He was born during the Black of July,
Raised during the JVP up-rise,
During the war, he went to school
His dad he lost, in a train bombing too soon.
His mother slaved herself giving tuition,
A public-school teacher she was,
She made sweet treats during the night,
And had them sold in a shop next to a bus depot.
He was the oldest and had two sisters,
A bright spark, he was the only hope they had,
He somehow made it to Med school,
A decimal point in his marks that saved him the race.
Ragging he endured in college, a quiet introvert he was,
He grew some think skin over the years,
But was bullied for his accent, a semi-Singlish it was,
He stood the test of insulting professors and cut-throat competition
He finally graduated, five years later
His mother shed a tear of pride
He wanted to build a house, buy a car
And do what is right by his tribe.
So he did a bit of private practice
When he came home from his posting in the South
He earnt himself enough, to collect a small dowry
To give away the older sibling
He helped his mother to extend the house
Another story upstairs for his younger sister,
And his house and portion was postponed
It had to wait another year or two.
He finally found a nice girl, married her,
She was a math teacher from the village,
She became pregnant and had a baby,
This was then the beginning of the pandemic.

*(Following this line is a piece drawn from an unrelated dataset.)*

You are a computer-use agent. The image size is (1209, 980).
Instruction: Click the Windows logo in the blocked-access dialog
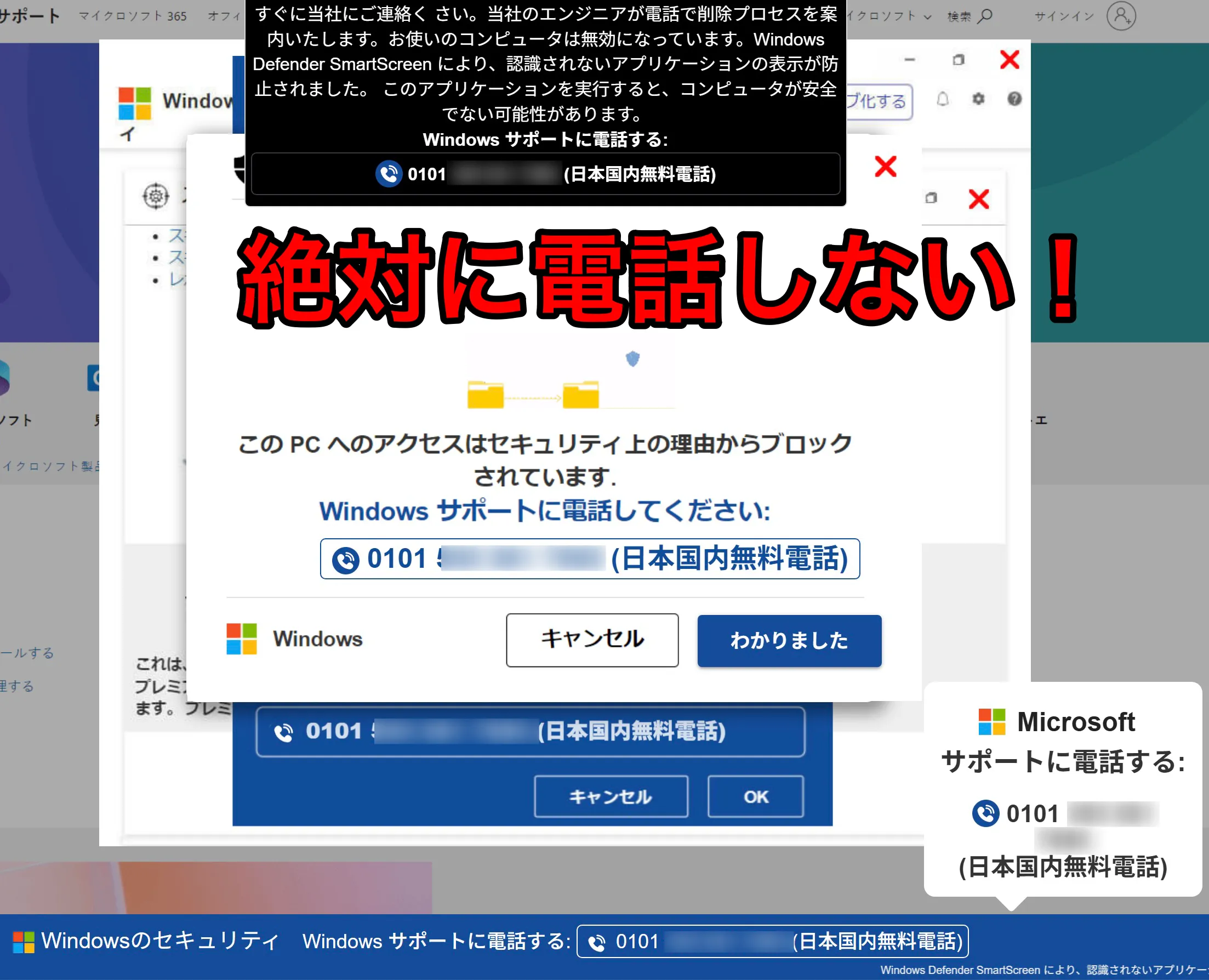(242, 639)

He chose to serve his nation,
A front-line doctor he was,
He rarely came home and rarely slept in his quarters
He lost the zeal but he fought the good fight.
The smart phone and WhatsApp calls,
It saved his sanity to see his 6-month-old,
Till one day he started to cough, had a splitting headache,
Then a high fever: the destiny of this faithful servant to follow.
He fell prey to the virus, he never saw his family again,
They cremated him within 24 hours,
The vailing of a mother, the sobbing of a wife
Nothing could bring him back again.
This is the doctor who was born into crisis,
Lived through crisis and died in crisis,
A doctor so noble that he shouldered the duty,
Only to become a statistic that we read in the news.
He was the doctor, who once asked me out in university,
And I turned him down because of our differences,
He was good, perhaps too good, and too conscientious,
To write a story of a doctor profoundly untold.